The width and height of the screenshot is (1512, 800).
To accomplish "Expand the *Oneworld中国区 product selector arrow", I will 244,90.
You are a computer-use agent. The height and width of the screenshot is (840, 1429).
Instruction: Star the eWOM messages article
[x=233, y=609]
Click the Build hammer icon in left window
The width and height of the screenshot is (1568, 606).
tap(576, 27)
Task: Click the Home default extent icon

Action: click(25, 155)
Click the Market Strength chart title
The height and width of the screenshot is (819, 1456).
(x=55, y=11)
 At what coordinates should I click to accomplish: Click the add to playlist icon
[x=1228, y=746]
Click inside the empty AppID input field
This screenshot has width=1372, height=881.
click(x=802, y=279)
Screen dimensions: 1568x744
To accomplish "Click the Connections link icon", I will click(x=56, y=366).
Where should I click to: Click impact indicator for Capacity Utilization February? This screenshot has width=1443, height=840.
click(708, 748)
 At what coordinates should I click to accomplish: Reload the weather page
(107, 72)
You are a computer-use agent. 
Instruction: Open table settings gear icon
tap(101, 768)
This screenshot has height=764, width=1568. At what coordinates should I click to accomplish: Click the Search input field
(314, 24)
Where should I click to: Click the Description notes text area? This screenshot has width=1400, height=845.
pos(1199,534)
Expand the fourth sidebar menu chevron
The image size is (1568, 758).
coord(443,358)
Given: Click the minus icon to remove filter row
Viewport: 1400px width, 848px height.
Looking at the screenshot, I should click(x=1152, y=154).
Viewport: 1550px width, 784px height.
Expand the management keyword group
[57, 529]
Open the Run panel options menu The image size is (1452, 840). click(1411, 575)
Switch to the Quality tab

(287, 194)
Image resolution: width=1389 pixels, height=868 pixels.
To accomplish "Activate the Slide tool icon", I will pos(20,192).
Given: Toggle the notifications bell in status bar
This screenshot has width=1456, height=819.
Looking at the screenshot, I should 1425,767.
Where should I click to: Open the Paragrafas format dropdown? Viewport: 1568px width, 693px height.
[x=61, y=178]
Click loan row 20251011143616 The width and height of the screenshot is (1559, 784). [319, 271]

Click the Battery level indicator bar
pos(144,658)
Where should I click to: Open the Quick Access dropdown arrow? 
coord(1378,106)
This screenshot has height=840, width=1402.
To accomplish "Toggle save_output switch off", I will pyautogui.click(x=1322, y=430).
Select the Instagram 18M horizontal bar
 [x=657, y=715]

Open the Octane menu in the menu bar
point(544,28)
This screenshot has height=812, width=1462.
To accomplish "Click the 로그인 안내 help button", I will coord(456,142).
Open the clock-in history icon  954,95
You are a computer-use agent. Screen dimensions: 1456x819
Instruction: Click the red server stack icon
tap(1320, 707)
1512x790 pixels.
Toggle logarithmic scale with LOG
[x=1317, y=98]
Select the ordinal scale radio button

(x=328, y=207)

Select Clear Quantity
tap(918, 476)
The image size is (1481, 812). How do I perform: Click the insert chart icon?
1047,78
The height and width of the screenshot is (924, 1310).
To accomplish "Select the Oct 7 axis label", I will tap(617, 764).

▶ [PROBLEM TO SOLVE]
The whole listing above is to be transcribed exactly, line for line.

▶ [REPLY TO THE EXERCISE]
The width and height of the screenshot is (1512, 800).
To accomplish "Expand the *Oneworld中国区 product selector arrow", I will 244,90.
You are a computer-use agent. The height and width of the screenshot is (840, 1429).
Instruction: Star the eWOM messages article
[x=233, y=609]
Click the Build hammer icon in left window
The width and height of the screenshot is (1568, 606).
tap(576, 27)
Task: Click the Home default extent icon

Action: click(25, 155)
Click the Market Strength chart title
The height and width of the screenshot is (819, 1456).
(x=55, y=11)
 At what coordinates should I click to accomplish: Click the add to playlist icon
[x=1228, y=746]
Click inside the empty AppID input field
This screenshot has width=1372, height=881.
click(x=802, y=279)
Screen dimensions: 1568x744
To accomplish "Click the Connections link icon", I will click(x=56, y=366).
Where should I click to: Click impact indicator for Capacity Utilization February? This screenshot has width=1443, height=840.
click(708, 748)
 At what coordinates should I click to accomplish: Reload the weather page
(107, 72)
You are a computer-use agent. 
Instruction: Open table settings gear icon
tap(101, 768)
This screenshot has height=764, width=1568. At what coordinates should I click to accomplish: Click the Search input field
(314, 24)
Where should I click to: Click the Description notes text area? This screenshot has width=1400, height=845.
pos(1199,534)
Expand the fourth sidebar menu chevron
The image size is (1568, 758).
coord(443,358)
Given: Click the minus icon to remove filter row
Viewport: 1400px width, 848px height.
Looking at the screenshot, I should click(x=1152, y=154).
Viewport: 1550px width, 784px height.
Expand the management keyword group
[57, 529]
Open the Run panel options menu The image size is (1452, 840). click(1411, 575)
Switch to the Quality tab

(287, 194)
Image resolution: width=1389 pixels, height=868 pixels.
To accomplish "Activate the Slide tool icon", I will pos(20,192).
Given: Toggle the notifications bell in status bar
This screenshot has width=1456, height=819.
Looking at the screenshot, I should 1425,767.
Where should I click to: Open the Paragrafas format dropdown? Viewport: 1568px width, 693px height.
[x=61, y=178]
Click loan row 20251011143616 The width and height of the screenshot is (1559, 784). [319, 271]

Click the Battery level indicator bar
pos(144,658)
Where should I click to: Open the Quick Access dropdown arrow? 
coord(1378,106)
This screenshot has height=840, width=1402.
To accomplish "Toggle save_output switch off", I will pyautogui.click(x=1322, y=430).
Select the Instagram 18M horizontal bar
 [x=657, y=715]

Open the Octane menu in the menu bar
point(544,28)
This screenshot has height=812, width=1462.
To accomplish "Click the 로그인 안내 help button", I will coord(456,142).
Open the clock-in history icon  954,95
You are a computer-use agent. Screen dimensions: 1456x819
Instruction: Click the red server stack icon
tap(1320, 707)
1512x790 pixels.
Toggle logarithmic scale with LOG
[x=1317, y=98]
Select the ordinal scale radio button

(x=328, y=207)

Select Clear Quantity
tap(918, 476)
The image size is (1481, 812). How do I perform: Click the insert chart icon?
1047,78
The height and width of the screenshot is (924, 1310).
To accomplish "Select the Oct 7 axis label", I will tap(617, 764).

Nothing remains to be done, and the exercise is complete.